Over the years, Don Valentine (founder of Sequoia Capital) has had quite a few memorable quotes. He was the original investor behind successes like Apple, Cisco, EA and Oracle and is known to never mince words. After coming across one of his quotes the other day, I used Google to chase down an array of others as listed below:
"The trouble with the first time entrepreneur is that he doesn’t know
what he doesn’t know. After a failure he does know what he doesn’t know
and can beat the hell out of people who still have to learn."
"That’s easy. I just follow Moore’s Law and make a few guesses about its consequences." (on his success investing in semiconductor plays)
"I got to Silicon Valley in 1959. Nothing is revolutionary; it’s
evolutionary. Look the sequence of Intel microprocessors. It’s all
predictable. The nature of silicon and software and storage go hand in
hand. In the case of software, you just have to be more clever about
the nature of the application. So all these things kind of tick along,
feeding off each other"
“All companies that go out of business do so for the same reason – they run out of money.”
"Why did you
send me this renegade from the human race?" (comment after meeting Steve Jobs)
"Great markets make great companies."
"I like opportunities that are addressing markets so big that even the management team can’t get in its way."
“In
30 years we haven’t convinced ourselves to set up a presence in Boston.

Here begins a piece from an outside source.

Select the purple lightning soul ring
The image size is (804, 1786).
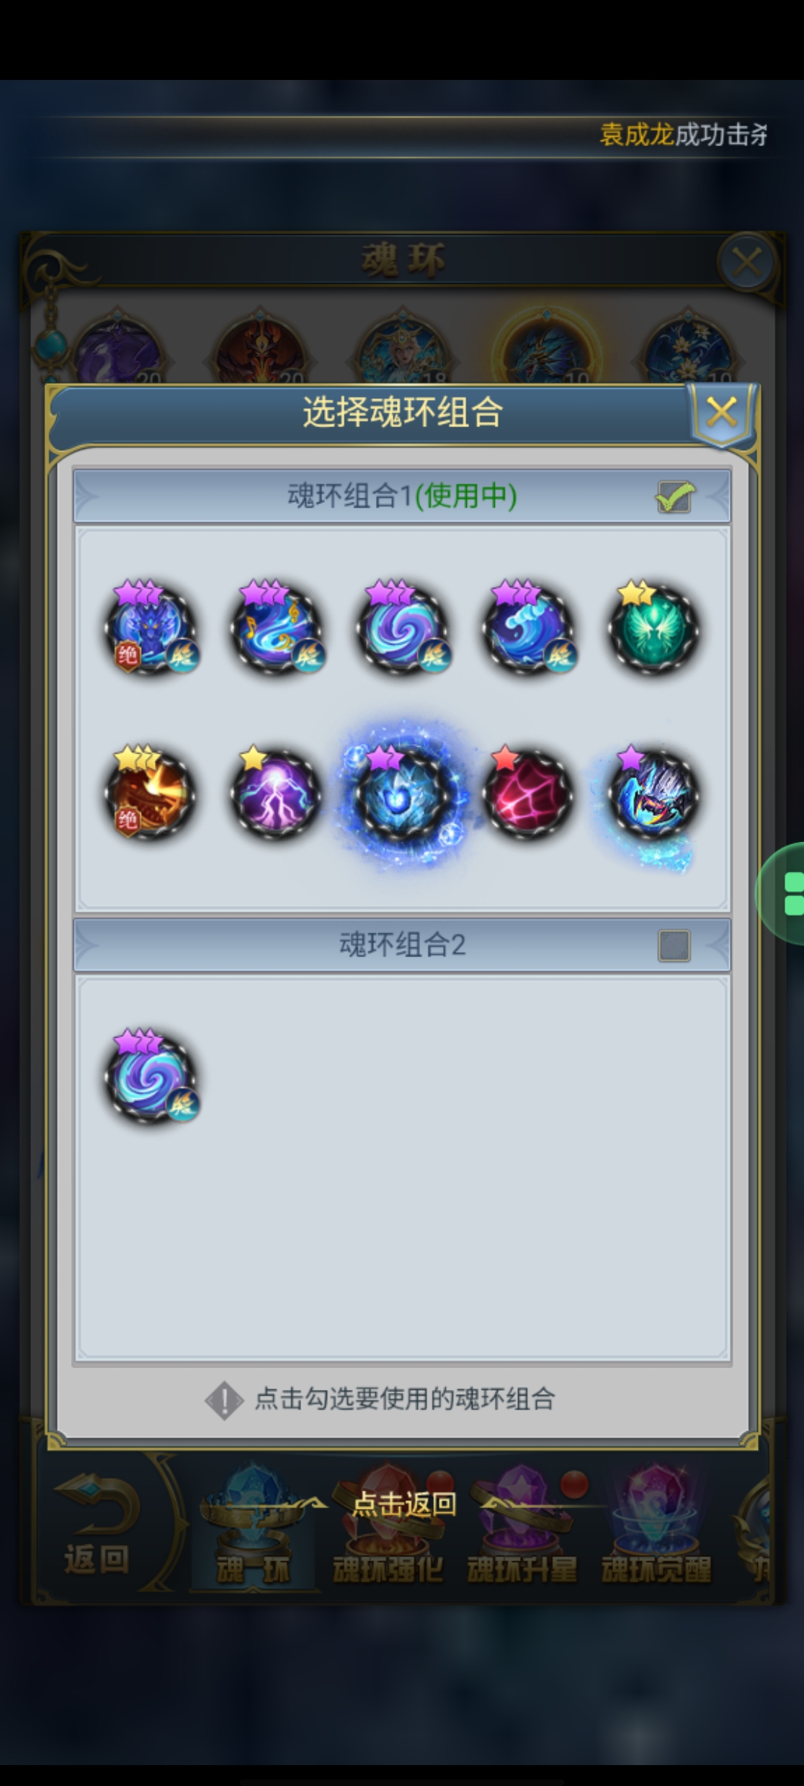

It’s a very difficult business to be good at consistently over a long
period of time, and it requires a lot of thoughtful and integrated
decision-making….”We make enough mistakes on investments we make here
(in Silicon Valley), that we’re not comfortable we can (be successful)
3,000 miles away, never mind 8,000 miles away.”
"I am 100% behind my CEOs right up till the day I fire them."
"The world of technology thrives best when individuals are left alone to be different, creative, and disobedient."
"One of my jobs as a board member has been to counsel management to avoid distraction and to execute with constructive paranoia."
“I’ve always been mystified by the
critically important disc drive industry, without which the PC is a
useless device. You have to be brilliant in electronics, you have to be
brilliant in magnetics and you have to be brilliant in mechanics to get
all that memory capacity in a very little place and do it for next to
nothing. That market has never been rewarded financially for its
brilliance."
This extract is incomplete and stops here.